-- Records excerpted from a collection --
+ + + + +

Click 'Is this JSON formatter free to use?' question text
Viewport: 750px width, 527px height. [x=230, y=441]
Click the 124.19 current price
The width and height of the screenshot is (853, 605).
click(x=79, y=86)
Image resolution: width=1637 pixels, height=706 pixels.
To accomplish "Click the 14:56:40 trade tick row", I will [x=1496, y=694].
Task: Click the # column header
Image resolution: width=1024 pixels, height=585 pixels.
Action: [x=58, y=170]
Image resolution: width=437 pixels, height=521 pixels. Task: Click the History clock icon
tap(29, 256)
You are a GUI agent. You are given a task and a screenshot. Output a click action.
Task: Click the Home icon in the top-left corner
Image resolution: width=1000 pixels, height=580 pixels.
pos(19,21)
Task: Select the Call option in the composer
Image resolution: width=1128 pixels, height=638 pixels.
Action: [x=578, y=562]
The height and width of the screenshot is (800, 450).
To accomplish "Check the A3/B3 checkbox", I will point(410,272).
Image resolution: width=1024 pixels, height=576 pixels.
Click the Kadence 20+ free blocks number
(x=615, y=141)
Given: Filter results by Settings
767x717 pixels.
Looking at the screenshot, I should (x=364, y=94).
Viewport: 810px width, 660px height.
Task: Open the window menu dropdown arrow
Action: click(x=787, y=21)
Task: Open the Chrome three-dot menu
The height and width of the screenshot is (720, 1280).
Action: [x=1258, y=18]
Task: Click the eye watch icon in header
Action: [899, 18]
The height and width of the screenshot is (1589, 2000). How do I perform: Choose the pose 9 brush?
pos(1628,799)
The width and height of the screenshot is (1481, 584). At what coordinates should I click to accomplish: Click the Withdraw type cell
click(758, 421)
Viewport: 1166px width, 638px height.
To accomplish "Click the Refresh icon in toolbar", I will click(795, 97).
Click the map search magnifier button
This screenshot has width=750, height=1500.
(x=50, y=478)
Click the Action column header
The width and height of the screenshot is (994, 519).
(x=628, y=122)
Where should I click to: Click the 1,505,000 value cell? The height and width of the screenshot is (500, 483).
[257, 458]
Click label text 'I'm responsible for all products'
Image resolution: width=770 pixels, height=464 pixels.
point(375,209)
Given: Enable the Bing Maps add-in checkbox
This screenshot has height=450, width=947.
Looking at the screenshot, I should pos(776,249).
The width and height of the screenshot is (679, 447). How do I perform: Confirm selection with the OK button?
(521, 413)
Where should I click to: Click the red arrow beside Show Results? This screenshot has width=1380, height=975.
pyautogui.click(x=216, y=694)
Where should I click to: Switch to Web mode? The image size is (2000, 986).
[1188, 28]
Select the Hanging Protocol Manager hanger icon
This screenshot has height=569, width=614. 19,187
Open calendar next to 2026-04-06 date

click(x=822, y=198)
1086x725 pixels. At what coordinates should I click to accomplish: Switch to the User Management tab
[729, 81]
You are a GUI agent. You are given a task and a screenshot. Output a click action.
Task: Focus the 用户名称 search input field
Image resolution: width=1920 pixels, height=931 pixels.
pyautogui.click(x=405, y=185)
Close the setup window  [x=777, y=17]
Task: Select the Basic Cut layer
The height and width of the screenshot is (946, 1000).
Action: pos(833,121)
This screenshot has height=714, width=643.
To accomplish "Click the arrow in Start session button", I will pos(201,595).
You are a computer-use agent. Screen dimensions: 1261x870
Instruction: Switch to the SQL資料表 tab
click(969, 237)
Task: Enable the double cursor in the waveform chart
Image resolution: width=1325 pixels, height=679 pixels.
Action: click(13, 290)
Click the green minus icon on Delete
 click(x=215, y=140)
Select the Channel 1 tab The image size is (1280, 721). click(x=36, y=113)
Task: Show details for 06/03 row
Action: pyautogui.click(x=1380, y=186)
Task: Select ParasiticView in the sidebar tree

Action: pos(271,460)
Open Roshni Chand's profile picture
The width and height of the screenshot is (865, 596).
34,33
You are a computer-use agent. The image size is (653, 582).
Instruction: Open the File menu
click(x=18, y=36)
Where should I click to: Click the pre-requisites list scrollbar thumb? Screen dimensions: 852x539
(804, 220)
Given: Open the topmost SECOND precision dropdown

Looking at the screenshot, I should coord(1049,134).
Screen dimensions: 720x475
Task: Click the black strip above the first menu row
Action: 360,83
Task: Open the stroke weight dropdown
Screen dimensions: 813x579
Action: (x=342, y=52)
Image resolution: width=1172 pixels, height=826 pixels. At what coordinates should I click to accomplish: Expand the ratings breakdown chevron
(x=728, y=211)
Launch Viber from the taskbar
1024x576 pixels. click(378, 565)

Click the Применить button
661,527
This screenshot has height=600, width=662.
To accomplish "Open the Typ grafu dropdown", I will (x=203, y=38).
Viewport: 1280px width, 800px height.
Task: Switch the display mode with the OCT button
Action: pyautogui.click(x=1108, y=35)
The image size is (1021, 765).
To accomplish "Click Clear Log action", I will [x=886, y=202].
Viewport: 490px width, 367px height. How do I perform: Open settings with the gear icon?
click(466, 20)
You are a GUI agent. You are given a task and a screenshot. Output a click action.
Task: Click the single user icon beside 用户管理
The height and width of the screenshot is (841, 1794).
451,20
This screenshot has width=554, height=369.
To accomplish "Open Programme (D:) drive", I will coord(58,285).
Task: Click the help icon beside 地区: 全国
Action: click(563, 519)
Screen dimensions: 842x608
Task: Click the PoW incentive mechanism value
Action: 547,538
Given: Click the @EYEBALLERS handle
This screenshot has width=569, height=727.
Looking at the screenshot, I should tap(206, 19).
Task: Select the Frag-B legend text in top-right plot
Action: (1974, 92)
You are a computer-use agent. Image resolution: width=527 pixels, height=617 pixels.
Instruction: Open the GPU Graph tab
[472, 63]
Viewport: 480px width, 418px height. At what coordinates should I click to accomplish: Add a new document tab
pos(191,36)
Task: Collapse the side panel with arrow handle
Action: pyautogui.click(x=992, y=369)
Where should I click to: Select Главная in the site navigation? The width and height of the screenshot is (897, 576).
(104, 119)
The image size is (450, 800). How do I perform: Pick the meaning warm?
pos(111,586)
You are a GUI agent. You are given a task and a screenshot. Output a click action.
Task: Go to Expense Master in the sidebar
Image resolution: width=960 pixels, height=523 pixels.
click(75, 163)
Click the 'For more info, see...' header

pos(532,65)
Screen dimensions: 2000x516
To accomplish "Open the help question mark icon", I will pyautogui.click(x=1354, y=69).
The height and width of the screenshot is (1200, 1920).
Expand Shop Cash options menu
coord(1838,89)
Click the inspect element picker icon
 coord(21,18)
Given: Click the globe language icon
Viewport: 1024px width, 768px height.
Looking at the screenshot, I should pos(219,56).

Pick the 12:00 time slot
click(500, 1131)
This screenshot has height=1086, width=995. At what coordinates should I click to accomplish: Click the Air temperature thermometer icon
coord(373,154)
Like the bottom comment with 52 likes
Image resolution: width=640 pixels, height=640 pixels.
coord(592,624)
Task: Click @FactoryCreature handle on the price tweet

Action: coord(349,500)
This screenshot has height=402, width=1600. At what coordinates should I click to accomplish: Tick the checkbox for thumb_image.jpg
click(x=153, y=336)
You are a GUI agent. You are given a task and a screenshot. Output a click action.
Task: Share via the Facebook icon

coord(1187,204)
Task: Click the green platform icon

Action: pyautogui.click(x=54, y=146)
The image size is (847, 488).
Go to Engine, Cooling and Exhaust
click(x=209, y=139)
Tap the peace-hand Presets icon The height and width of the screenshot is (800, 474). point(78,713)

+ + + + +

-- Task prompt --
Each record shown above is to be given again exactly.

-- Solution for this task --
Click 'Is this JSON formatter free to use?' question text
Viewport: 750px width, 527px height. [x=230, y=441]
Click the 124.19 current price
The width and height of the screenshot is (853, 605).
click(x=79, y=86)
Image resolution: width=1637 pixels, height=706 pixels.
To accomplish "Click the 14:56:40 trade tick row", I will [x=1496, y=694].
Task: Click the # column header
Image resolution: width=1024 pixels, height=585 pixels.
Action: [x=58, y=170]
Image resolution: width=437 pixels, height=521 pixels. Task: Click the History clock icon
tap(29, 256)
You are a GUI agent. You are given a task and a screenshot. Output a click action.
Task: Click the Home icon in the top-left corner
Image resolution: width=1000 pixels, height=580 pixels.
pos(19,21)
Task: Select the Call option in the composer
Image resolution: width=1128 pixels, height=638 pixels.
Action: [x=578, y=562]
The height and width of the screenshot is (800, 450).
To accomplish "Check the A3/B3 checkbox", I will point(410,272).
Image resolution: width=1024 pixels, height=576 pixels.
Click the Kadence 20+ free blocks number
(x=615, y=141)
Given: Filter results by Settings
767x717 pixels.
Looking at the screenshot, I should (x=364, y=94).
Viewport: 810px width, 660px height.
Task: Open the window menu dropdown arrow
Action: click(x=787, y=21)
Task: Open the Chrome three-dot menu
The height and width of the screenshot is (720, 1280).
Action: [x=1258, y=18]
Task: Click the eye watch icon in header
Action: [899, 18]
The height and width of the screenshot is (1589, 2000). How do I perform: Choose the pose 9 brush?
pos(1628,799)
The width and height of the screenshot is (1481, 584). At what coordinates should I click to accomplish: Click the Withdraw type cell
click(758, 421)
Viewport: 1166px width, 638px height.
To accomplish "Click the Refresh icon in toolbar", I will click(795, 97).
Click the map search magnifier button
This screenshot has width=750, height=1500.
(x=50, y=478)
Click the Action column header
The width and height of the screenshot is (994, 519).
(x=628, y=122)
Where should I click to: Click the 1,505,000 value cell? The height and width of the screenshot is (500, 483).
[257, 458]
Click label text 'I'm responsible for all products'
Image resolution: width=770 pixels, height=464 pixels.
point(375,209)
Given: Enable the Bing Maps add-in checkbox
This screenshot has height=450, width=947.
Looking at the screenshot, I should pos(776,249).
The width and height of the screenshot is (679, 447). How do I perform: Confirm selection with the OK button?
(521, 413)
Where should I click to: Click the red arrow beside Show Results? This screenshot has width=1380, height=975.
pyautogui.click(x=216, y=694)
Where should I click to: Switch to Web mode? The image size is (2000, 986).
[1188, 28]
Select the Hanging Protocol Manager hanger icon
This screenshot has height=569, width=614. 19,187
Open calendar next to 2026-04-06 date

click(x=822, y=198)
1086x725 pixels. At what coordinates should I click to accomplish: Switch to the User Management tab
[729, 81]
You are a GUI agent. You are given a task and a screenshot. Output a click action.
Task: Focus the 用户名称 search input field
Image resolution: width=1920 pixels, height=931 pixels.
pyautogui.click(x=405, y=185)
Close the setup window  [x=777, y=17]
Task: Select the Basic Cut layer
The height and width of the screenshot is (946, 1000).
Action: pos(833,121)
This screenshot has height=714, width=643.
To accomplish "Click the arrow in Start session button", I will pos(201,595).
You are a computer-use agent. Screen dimensions: 1261x870
Instruction: Switch to the SQL資料表 tab
click(969, 237)
Task: Enable the double cursor in the waveform chart
Image resolution: width=1325 pixels, height=679 pixels.
Action: click(13, 290)
Click the green minus icon on Delete
 click(x=215, y=140)
Select the Channel 1 tab The image size is (1280, 721). click(x=36, y=113)
Task: Show details for 06/03 row
Action: pyautogui.click(x=1380, y=186)
Task: Select ParasiticView in the sidebar tree

Action: pos(271,460)
Open Roshni Chand's profile picture
The width and height of the screenshot is (865, 596).
34,33
You are a computer-use agent. The image size is (653, 582).
Instruction: Open the File menu
click(x=18, y=36)
Where should I click to: Click the pre-requisites list scrollbar thumb? Screen dimensions: 852x539
(804, 220)
Given: Open the topmost SECOND precision dropdown

Looking at the screenshot, I should coord(1049,134).
Screen dimensions: 720x475
Task: Click the black strip above the first menu row
Action: 360,83
Task: Open the stroke weight dropdown
Screen dimensions: 813x579
Action: (x=342, y=52)
Image resolution: width=1172 pixels, height=826 pixels. At what coordinates should I click to accomplish: Expand the ratings breakdown chevron
(x=728, y=211)
Launch Viber from the taskbar
1024x576 pixels. click(378, 565)

Click the Применить button
661,527
This screenshot has height=600, width=662.
To accomplish "Open the Typ grafu dropdown", I will (x=203, y=38).
Viewport: 1280px width, 800px height.
Task: Switch the display mode with the OCT button
Action: pyautogui.click(x=1108, y=35)
The image size is (1021, 765).
To accomplish "Click Clear Log action", I will [x=886, y=202].
Viewport: 490px width, 367px height. How do I perform: Open settings with the gear icon?
click(466, 20)
You are a GUI agent. You are given a task and a screenshot. Output a click action.
Task: Click the single user icon beside 用户管理
The height and width of the screenshot is (841, 1794).
451,20
This screenshot has width=554, height=369.
To accomplish "Open Programme (D:) drive", I will coord(58,285).
Task: Click the help icon beside 地区: 全国
Action: click(563, 519)
Screen dimensions: 842x608
Task: Click the PoW incentive mechanism value
Action: 547,538
Given: Click the @EYEBALLERS handle
This screenshot has width=569, height=727.
Looking at the screenshot, I should tap(206, 19).
Task: Select the Frag-B legend text in top-right plot
Action: (1974, 92)
You are a computer-use agent. Image resolution: width=527 pixels, height=617 pixels.
Instruction: Open the GPU Graph tab
[472, 63]
Viewport: 480px width, 418px height. At what coordinates should I click to accomplish: Add a new document tab
pos(191,36)
Task: Collapse the side panel with arrow handle
Action: pyautogui.click(x=992, y=369)
Where should I click to: Select Главная in the site navigation? The width and height of the screenshot is (897, 576).
(104, 119)
The image size is (450, 800). How do I perform: Pick the meaning warm?
pos(111,586)
You are a GUI agent. You are given a task and a screenshot. Output a click action.
Task: Go to Expense Master in the sidebar
Image resolution: width=960 pixels, height=523 pixels.
click(75, 163)
Click the 'For more info, see...' header

pos(532,65)
Screen dimensions: 2000x516
To accomplish "Open the help question mark icon", I will pyautogui.click(x=1354, y=69).
The height and width of the screenshot is (1200, 1920).
Expand Shop Cash options menu
coord(1838,89)
Click the inspect element picker icon
 coord(21,18)
Given: Click the globe language icon
Viewport: 1024px width, 768px height.
Looking at the screenshot, I should pos(219,56).

Pick the 12:00 time slot
click(500, 1131)
This screenshot has height=1086, width=995. At what coordinates should I click to accomplish: Click the Air temperature thermometer icon
coord(373,154)
Like the bottom comment with 52 likes
Image resolution: width=640 pixels, height=640 pixels.
coord(592,624)
Task: Click @FactoryCreature handle on the price tweet

Action: coord(349,500)
This screenshot has height=402, width=1600. At what coordinates should I click to accomplish: Tick the checkbox for thumb_image.jpg
click(x=153, y=336)
You are a GUI agent. You are given a task and a screenshot. Output a click action.
Task: Share via the Facebook icon

coord(1187,204)
Task: Click the green platform icon

Action: pyautogui.click(x=54, y=146)
The image size is (847, 488).
Go to Engine, Cooling and Exhaust
click(x=209, y=139)
Tap the peace-hand Presets icon The height and width of the screenshot is (800, 474). point(78,713)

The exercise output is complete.